NivaDuck – A Scalable Pipeline to Build a Database of Political Twitter Handles for India and the United States

  • Anmol Panda ,
  • A’ndre Gonawela ,
  • Sreangsu Acharyya ,
  • Dibyendu Mishra ,
  • Mugdha Mohapatra ,
  • Ramgopal Chandrasekaran ,
  • Joyojeet Pal

SMSociety'20: International Conference on Social Media and Society |

Published by Association for Computing Machinery | Organized by Association for Computing Machinery

Publication | PDF

We present a scalable methodology to identify Twitter handles of politicians in a given region and test our framework in the context of Indian and US politics. The main contribution of our work is the list of the curated Twitter handles of 18500 Indian and 8000 US politicians. Our work leveraged machine learning-based classification and human verification to build a data set of Indian politicians on Twitter.
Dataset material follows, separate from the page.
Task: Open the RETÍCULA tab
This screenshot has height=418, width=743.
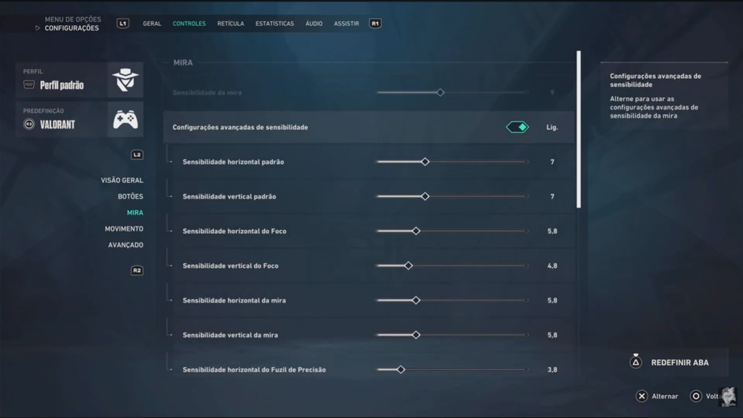Action: [231, 23]
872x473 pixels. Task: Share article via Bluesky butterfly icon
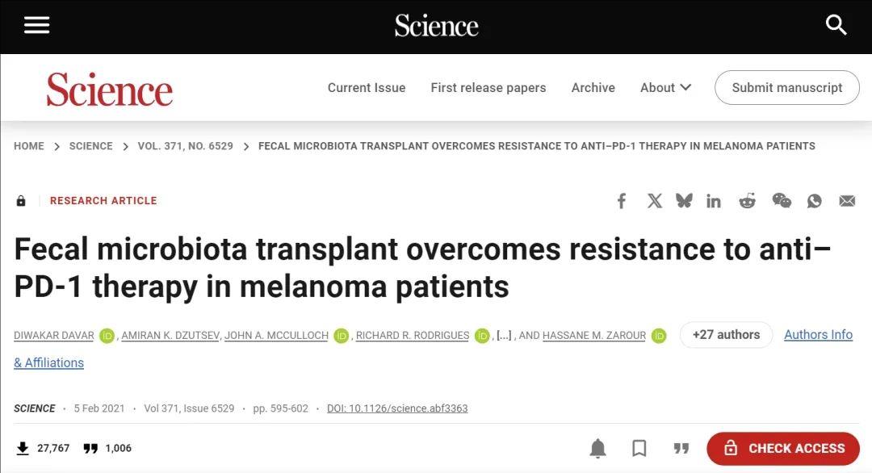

We built NivaDuck, a highly precise, two-staged classification pipeline that leverages Twitter description text and tweet content to identify politicians. For India, we tested NivaDuck’s recall using Twitter handles of the members of the Indian parliament while for the US we used state and local level politicians in California state and San Diego county respectively. We found that while NivaDuck has lower recall scores, it produces large, diverse sets of politicians with precision exceeding 90 percent for the US dataset. We discuss the need for an ML-based, scalable method to compile such a dataset and its myriad use cases for the research community and its wide-ranging utilities for research in political communication on social media.